Procedure for Selecting Pre-1923 Texts for Digitization
April 29, 2002
|
As put forth in the Library of Tomorrow report, the development of the Digital Library is an opportunity to bring all Library staff to a new level of understanding of library service in the twenty-first century. Policies relating to the selection of digital material have their roots in policies for traditional materials, but digital materials provide a host of complex issues, not the least of which are copyright and prioritizing, in light of limited resources for an expensive process. Therefore, it is important that selectors understand the issues surrounding digital creation, purchase, and harvesting so as to make informed decisions about digital collection building. In addition to asking selectors and Information Community coordinators to be responsible for allocating finite resources, involvement with digital selection will improve selectors' "ownership" of the Digital Library as they make decisions that build collections of digital teaching and research materials. This procedure outlining text selection for digitization was developed by the Digital Contents Review Team (DCRT), the group that advises Digital Library Production Services (DLPS) on Library priorities for digitization. It addresses the criteria to be used for selecting books for digitization (in most, but not necessarily all, cases from our existing pre-1923 print collection), and outlines how to respond to faculty requests for digitizing books.

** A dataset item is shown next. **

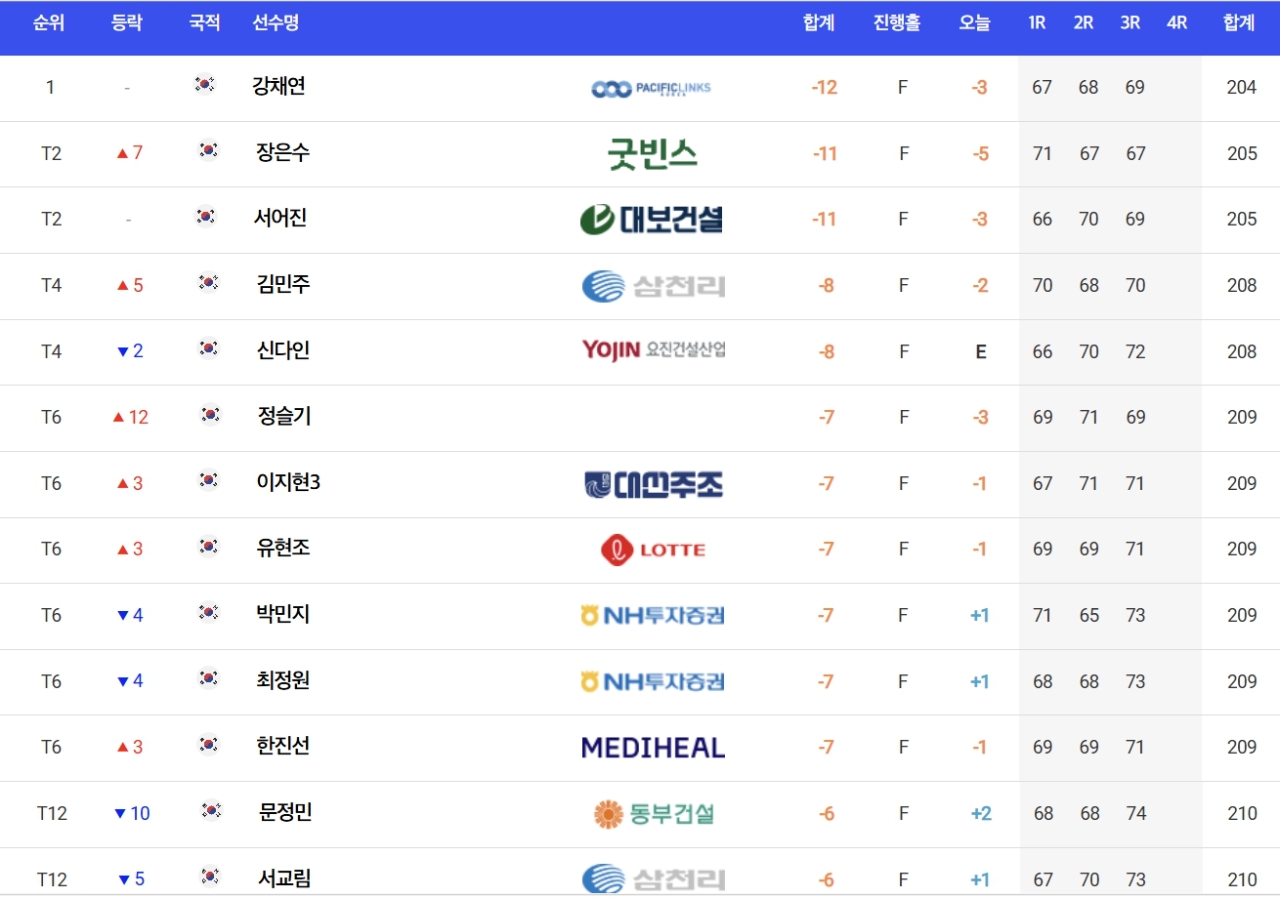Select player name 신다인

tap(283, 350)
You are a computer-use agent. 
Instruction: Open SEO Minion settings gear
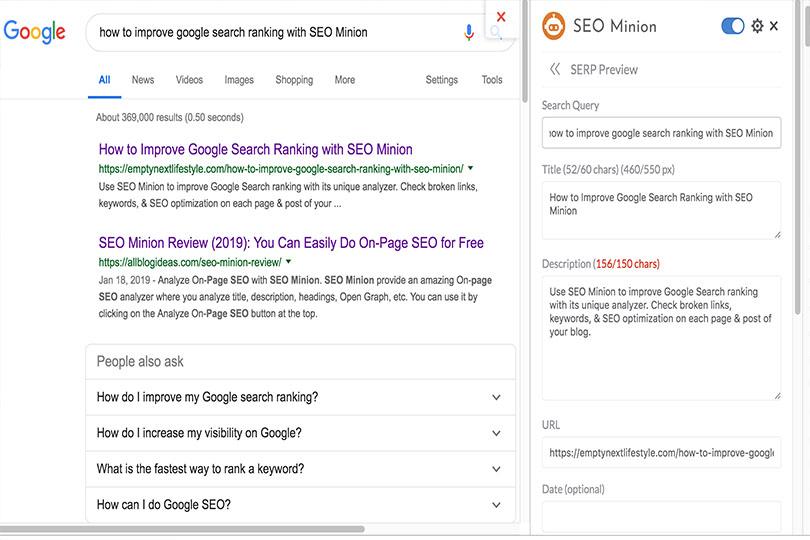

Eight assumptions and guidelines govern the text selection procedure outlined here: 1. The UVA Library will build a collection of digital materials that will support programmatic needs (both teaching and research) at the University of Virginia. Within this collection high priority materials will meet at least one of the following criteria: The building of the UVA Digital Library must be envisioned as an ongoing process. The decisions made today must be informed by the anticipation of collaborative ventures of tomorrow. All ARL libraries will need similar core digital collections, but these collections can be built cooperatively. DLPS and others will actively explore a future of cross-institutional partnerships with sharing of content, while today UVA selectors focus on building digital collections not only supporting UVA teaching and research but with an emphasis on its own programs, region, and history. OCLC provides the precedence: the efficiency of collaboration outweighs the need for local control. Local resources are then distributed in a more cost-effective manner, and the UVA Library is positioned to both meet local user needs and contribute unique holdings to other DL institutions across the globe. Further explanations of digital collection-building priorities are as follows:
Four Ways of Building Digital Collections Not all digitization is created equal. Selectors and Information Community coordinators can make requests of DLPS to create, purchase, harvest, or link to digital text, but only the first three are truly integrated into the Digital Library. 1. Creating Content for the DL-- fully searchable Text is digitized to make it searchable (Modern English Collection), or to create high-quality page images for reading and studying (Gordon collection), or both (Early American Fiction). Text can be made searchable via the processes of keyboarding or OCR, but a page image alone is not searchable.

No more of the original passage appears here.